Las últimas coordenadas verificadas de Guillermo Fragoso Váez, según fuentes cercanas al expediente, lo ubican fuera del Estado de México. Los informes de inteligencia de la Fiscalía Federal señalan que el regidor movió su red de contactos hacia al menos dos estados del norte del país en las últimas semanas. Posiblemente Tamaulipas. Posiblemente Nuevo León. Buscando protección de una estructura más grande que pueda absorberlo, mientras la presión de la Operación Restitución se mantiene activa. Si esa información es correcta, la siguiente fase del operativo no va a ocurrir en Ecatepec. Va a ocurrir lejos de ahí. En territorio que no es el suyo. En condiciones que no controla. Y con menos red de protección de la que cree que todavía tiene. Hay una fecha en los archivos de Harfuch. Una localización. Una coordinación interestatal que ya fue solicitada formalmente esta semana entre la Fiscalía del Estado de México y al menos una fiscalía estatal del norte del país. En el próximo informe, cuando la información esté desclasificada, se podrá contar exactamente qué dice esa coordinación, qué municipio está bajo vigilancia y por qué el cerco sobre el regidor se parece en su estructura táctica a lo que pasó hoy en San Pedro Xalostoc, pero tres veces más grande.
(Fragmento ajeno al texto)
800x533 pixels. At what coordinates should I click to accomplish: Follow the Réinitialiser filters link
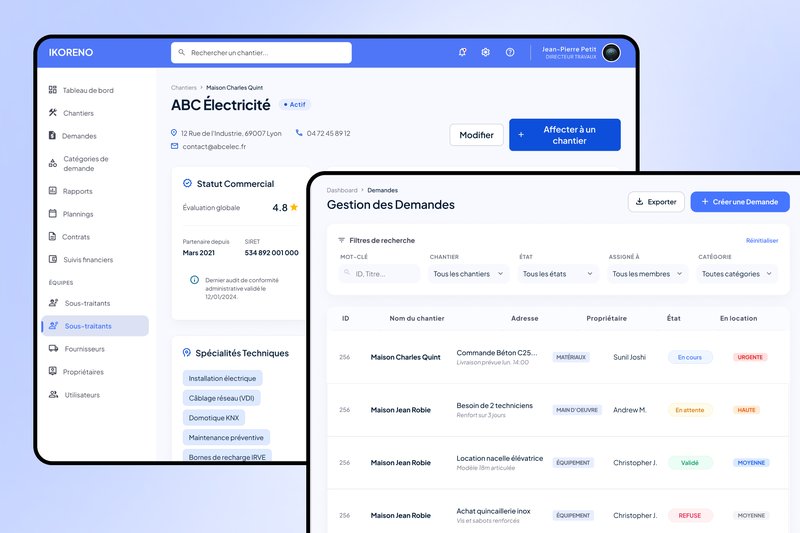tap(762, 241)
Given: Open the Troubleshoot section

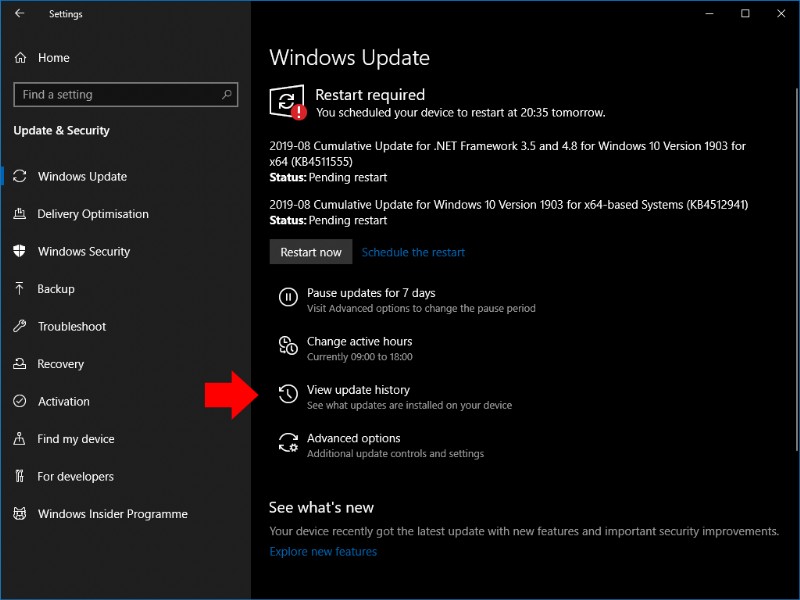Looking at the screenshot, I should (x=72, y=326).
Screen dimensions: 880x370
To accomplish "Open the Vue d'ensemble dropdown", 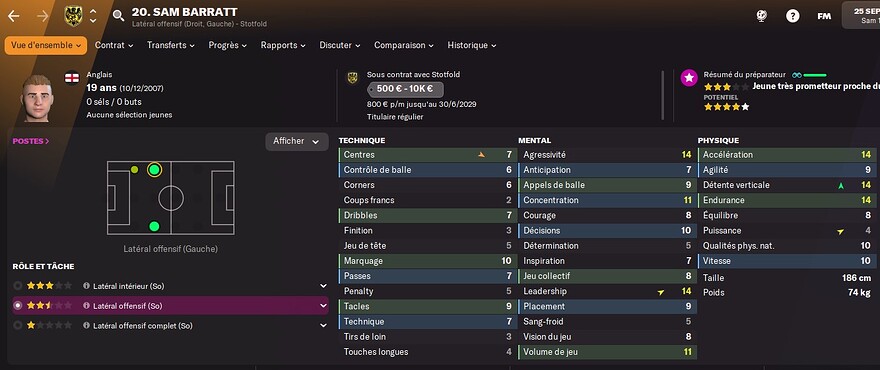I will [x=45, y=45].
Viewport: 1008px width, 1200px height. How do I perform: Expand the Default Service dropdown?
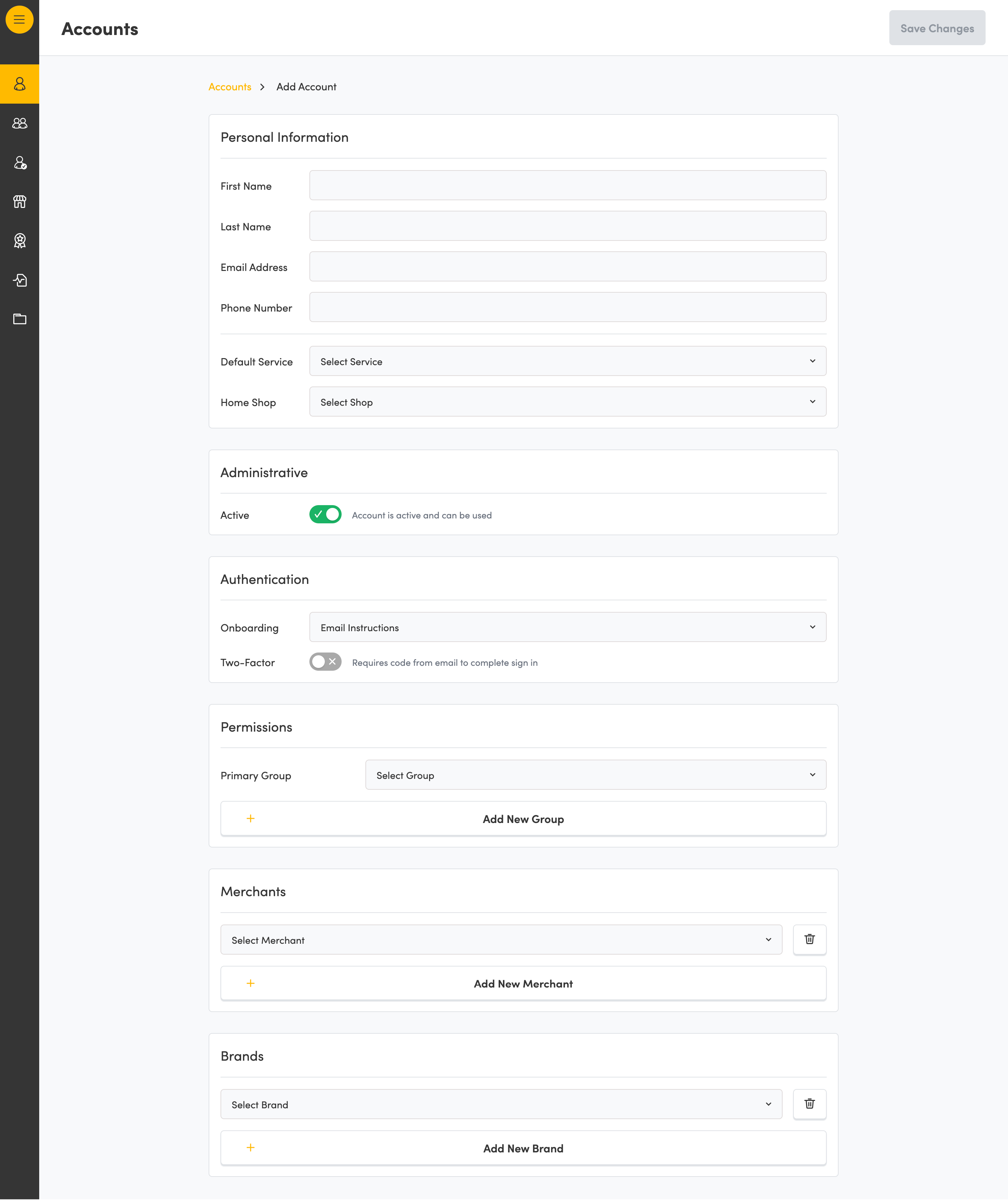click(x=567, y=361)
Porque lo que Harfuch aprendió hoy no es solo dónde estaba Misael. Aprendió cómo opera la familia Fragoso cuando se siente acorralada. Aprendió cuáles son sus puntos de fuga. Aprendió quiénes son los contactos que todavía están dispuestos a ayudarlos. Y mientras Guillermo Fragoso Váez sigue libre, cada día que pasa es un día que la Fiscalía usa para cerrar el cerco. No con la urgencia del desesperado. Con la paciencia del que ya tiene las coordenadas. La Operación Restitución no comenzó hoy. No termina hoy. Es una estrategia de largo aliento que ha detenido 44 objetivos prioritarios, asegurado casi 2,000 bienes inmuebles y devuelto más de 1,000 propiedades a sus dueños legítimos. Pero el analista de seguridad Alberto Ramírez Velázquez, consultado por medios locales del Estado de México esta semana, señaló en dos oraciones lo que los números no dicen: “Cada líder detenido en operativos de este tipo deja activa la red de cobros durante un promedio de 90 días antes de que el siguiente nivel reorganice la estructura. La pregunta no es cuántos cayeron, es quién ya está ocupando su lugar”. Esa es la pregunta incómoda que las instituciones no están respondiendo públicamente. Porque las carpetas de argollas encontradas esta tarde en San Pedro Xalostoc no solo contienen el historial de operaciones de Misael. Contienen una arquitectura. Y las arquitecturas no desaparecen cuando detienen a uno de sus constructores. La pregunta que nadie en el gobierno del Estado de México ha respondido públicamente es esta: ¿cuántos de los 87 nombres que aparecen en los registros de pagos de esas carpetas tienen actualmente algún tipo de cargo, contrato o vínculo activo con dependencias municipales en los ocho municipios donde operaba la USÓN? Esa pregunta está en los escritorios de la Fiscalía Federal desde esta tarde. Y mientras esa pregunta espera respuesta, el regidor sigue libre. Pero ya no invisible. Ya no intocable. Solo libre. Por ahora.